Clandestine was the first word that came to mind!











Cool Pix
Captain...or Skully

climber
Boise, ID
  Sep 18, 2009 - 08:04am PT
Oh, you'll return. Oh, yes.
Right on.
tom woods

Gym climber
Bishop, CA
  Sep 18, 2009 - 11:13am PT
Was that a sasquatch or an elephant in that headlight shot. It's hard to tell. Both are fairly common.

Also- any of you Sonora pass climbers need a partner on a Sunday, drop me a line. I'd love to check some of these things out.
Tamara Robbins

climber
not a climber, just related...
  Sep 18, 2009 - 12:23pm PT
Love the photos! That is one of my all time favorite drives. Try Ebbets Pass also - it's a gem. As for Donnells, that's where Dad (Royal) takes friends (and boyscouts) who are learning the "ropes"! Very familiar with it. Thanks for the post!

============

PROMPT:
From the climbing forum thread above, extract the passage between "Also- any of" and "for the post!", inclusive.

DATA LINES:
============

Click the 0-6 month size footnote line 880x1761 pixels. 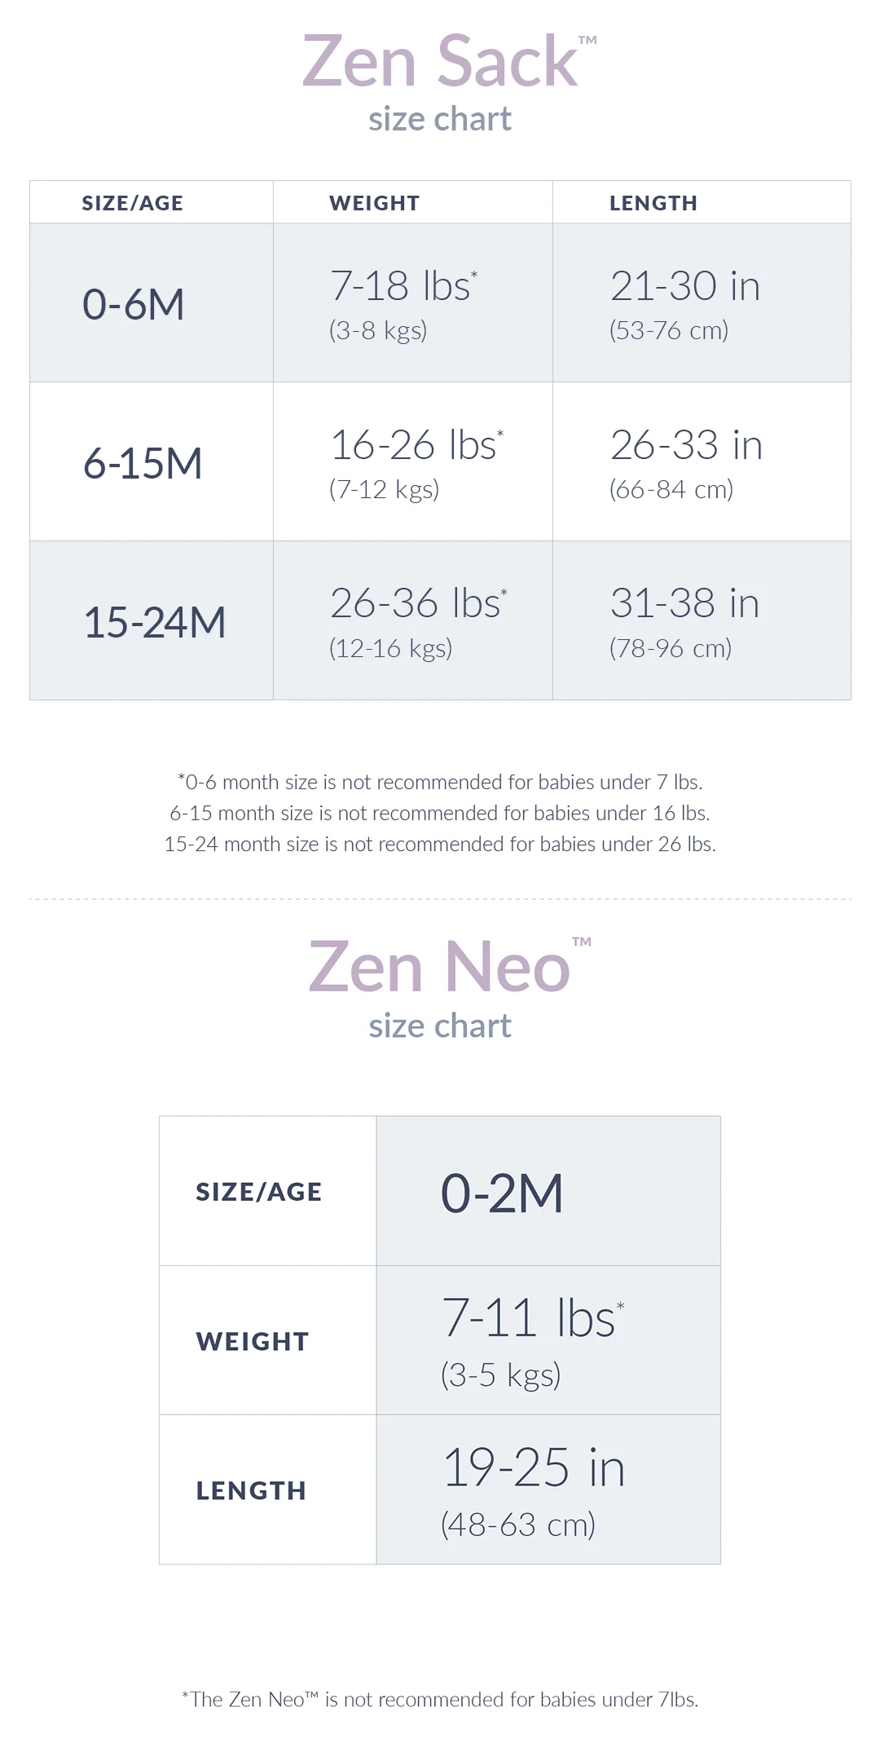pyautogui.click(x=440, y=782)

============

TASK RESULT:
Also- any of you Sonora pass climbers need a partner on a Sunday, drop me a line. I'd love to check some of these things out.
Tamara Robbins

climber
not a climber, just related...
  Sep 18, 2009 - 12:23pm PT
Love the photos! That is one of my all time favorite drives. Try Ebbets Pass also - it's a gem. As for Donnells, that's where Dad (Royal) takes friends (and boyscouts) who are learning the "ropes"! Very familiar with it. Thanks for the post!